GIVEN INSTRUCTION: Update the records below by changing every "GUI agent" to "screen helper" and leaving everything else the same.

***

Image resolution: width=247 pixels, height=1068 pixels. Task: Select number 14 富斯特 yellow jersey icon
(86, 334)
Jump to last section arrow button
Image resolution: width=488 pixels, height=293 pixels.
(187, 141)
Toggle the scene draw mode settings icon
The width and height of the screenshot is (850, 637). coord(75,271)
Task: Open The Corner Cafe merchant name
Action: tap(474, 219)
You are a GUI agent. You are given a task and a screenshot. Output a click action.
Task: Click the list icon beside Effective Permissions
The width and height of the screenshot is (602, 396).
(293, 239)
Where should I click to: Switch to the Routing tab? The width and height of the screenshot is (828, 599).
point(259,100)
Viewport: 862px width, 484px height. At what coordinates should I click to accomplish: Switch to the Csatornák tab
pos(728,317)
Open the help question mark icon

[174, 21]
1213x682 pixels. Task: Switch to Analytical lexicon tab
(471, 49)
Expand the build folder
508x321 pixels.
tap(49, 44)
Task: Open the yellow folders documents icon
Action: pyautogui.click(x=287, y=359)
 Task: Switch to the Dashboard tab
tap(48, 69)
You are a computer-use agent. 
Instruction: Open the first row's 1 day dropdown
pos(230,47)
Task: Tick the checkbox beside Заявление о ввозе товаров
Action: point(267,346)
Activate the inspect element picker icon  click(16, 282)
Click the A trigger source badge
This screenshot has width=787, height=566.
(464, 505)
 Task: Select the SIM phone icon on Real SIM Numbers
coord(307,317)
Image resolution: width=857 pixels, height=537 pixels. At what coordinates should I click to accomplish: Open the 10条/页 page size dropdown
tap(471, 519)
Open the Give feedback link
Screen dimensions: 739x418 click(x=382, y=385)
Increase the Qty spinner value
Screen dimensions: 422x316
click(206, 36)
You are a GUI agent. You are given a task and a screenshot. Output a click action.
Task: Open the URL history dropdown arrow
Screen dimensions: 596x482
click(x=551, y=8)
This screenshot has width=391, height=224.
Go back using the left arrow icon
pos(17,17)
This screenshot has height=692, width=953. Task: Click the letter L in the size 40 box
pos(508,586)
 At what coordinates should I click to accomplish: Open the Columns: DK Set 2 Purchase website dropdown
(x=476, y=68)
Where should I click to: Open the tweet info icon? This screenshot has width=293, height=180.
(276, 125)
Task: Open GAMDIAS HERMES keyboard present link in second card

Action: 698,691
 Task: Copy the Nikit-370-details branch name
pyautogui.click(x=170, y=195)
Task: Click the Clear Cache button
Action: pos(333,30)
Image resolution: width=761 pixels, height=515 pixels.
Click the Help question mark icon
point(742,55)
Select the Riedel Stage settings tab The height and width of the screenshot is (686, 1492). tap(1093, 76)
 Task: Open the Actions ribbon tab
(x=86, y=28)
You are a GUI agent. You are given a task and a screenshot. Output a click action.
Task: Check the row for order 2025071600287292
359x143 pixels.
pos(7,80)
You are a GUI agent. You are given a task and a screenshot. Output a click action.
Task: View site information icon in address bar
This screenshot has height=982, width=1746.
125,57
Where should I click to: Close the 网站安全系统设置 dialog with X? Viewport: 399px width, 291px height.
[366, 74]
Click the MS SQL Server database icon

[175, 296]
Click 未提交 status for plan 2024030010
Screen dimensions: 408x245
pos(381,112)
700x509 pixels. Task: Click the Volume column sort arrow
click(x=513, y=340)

***

IN RESPONSE:
Image resolution: width=247 pixels, height=1068 pixels. Task: Select number 14 富斯特 yellow jersey icon
(86, 334)
Jump to last section arrow button
Image resolution: width=488 pixels, height=293 pixels.
(187, 141)
Toggle the scene draw mode settings icon
The width and height of the screenshot is (850, 637). coord(75,271)
Task: Open The Corner Cafe merchant name
Action: tap(474, 219)
You are a screen helper. You are given a task and a screenshot. Output a click action.
Task: Click the list icon beside Effective Permissions
The width and height of the screenshot is (602, 396).
(293, 239)
Where should I click to: Switch to the Routing tab? The width and height of the screenshot is (828, 599).
point(259,100)
Viewport: 862px width, 484px height. At what coordinates should I click to accomplish: Switch to the Csatornák tab
pos(728,317)
Open the help question mark icon

[174, 21]
1213x682 pixels. Task: Switch to Analytical lexicon tab
(471, 49)
Expand the build folder
508x321 pixels.
tap(49, 44)
Task: Open the yellow folders documents icon
Action: pyautogui.click(x=287, y=359)
 Task: Switch to the Dashboard tab
tap(48, 69)
You are a computer-use agent. 
Instruction: Open the first row's 1 day dropdown
pos(230,47)
Task: Tick the checkbox beside Заявление о ввозе товаров
Action: point(267,346)
Activate the inspect element picker icon  click(16, 282)
Click the A trigger source badge
This screenshot has width=787, height=566.
(464, 505)
 Task: Select the SIM phone icon on Real SIM Numbers
coord(307,317)
Image resolution: width=857 pixels, height=537 pixels. At what coordinates should I click to accomplish: Open the 10条/页 page size dropdown
tap(471, 519)
Open the Give feedback link
Screen dimensions: 739x418 click(x=382, y=385)
Increase the Qty spinner value
Screen dimensions: 422x316
click(206, 36)
You are a screen helper. You are given a task and a screenshot. Output a click action.
Task: Open the URL history dropdown arrow
Screen dimensions: 596x482
click(x=551, y=8)
This screenshot has width=391, height=224.
Go back using the left arrow icon
pos(17,17)
This screenshot has height=692, width=953. Task: Click the letter L in the size 40 box
pos(508,586)
 At what coordinates should I click to accomplish: Open the Columns: DK Set 2 Purchase website dropdown
(x=476, y=68)
Where should I click to: Open the tweet info icon? This screenshot has width=293, height=180.
(276, 125)
Task: Open GAMDIAS HERMES keyboard present link in second card

Action: 698,691
 Task: Copy the Nikit-370-details branch name
pyautogui.click(x=170, y=195)
Task: Click the Clear Cache button
Action: pos(333,30)
Image resolution: width=761 pixels, height=515 pixels.
Click the Help question mark icon
point(742,55)
Select the Riedel Stage settings tab The height and width of the screenshot is (686, 1492). tap(1093, 76)
 Task: Open the Actions ribbon tab
(x=86, y=28)
You are a screen helper. You are given a task and a screenshot. Output a click action.
Task: Check the row for order 2025071600287292
359x143 pixels.
pos(7,80)
You are a screen helper. You are given a task and a screenshot. Output a click action.
Task: View site information icon in address bar
This screenshot has height=982, width=1746.
125,57
Where should I click to: Close the 网站安全系统设置 dialog with X? Viewport: 399px width, 291px height.
[366, 74]
Click the MS SQL Server database icon

[175, 296]
Click 未提交 status for plan 2024030010
Screen dimensions: 408x245
pos(381,112)
700x509 pixels. Task: Click the Volume column sort arrow
click(x=513, y=340)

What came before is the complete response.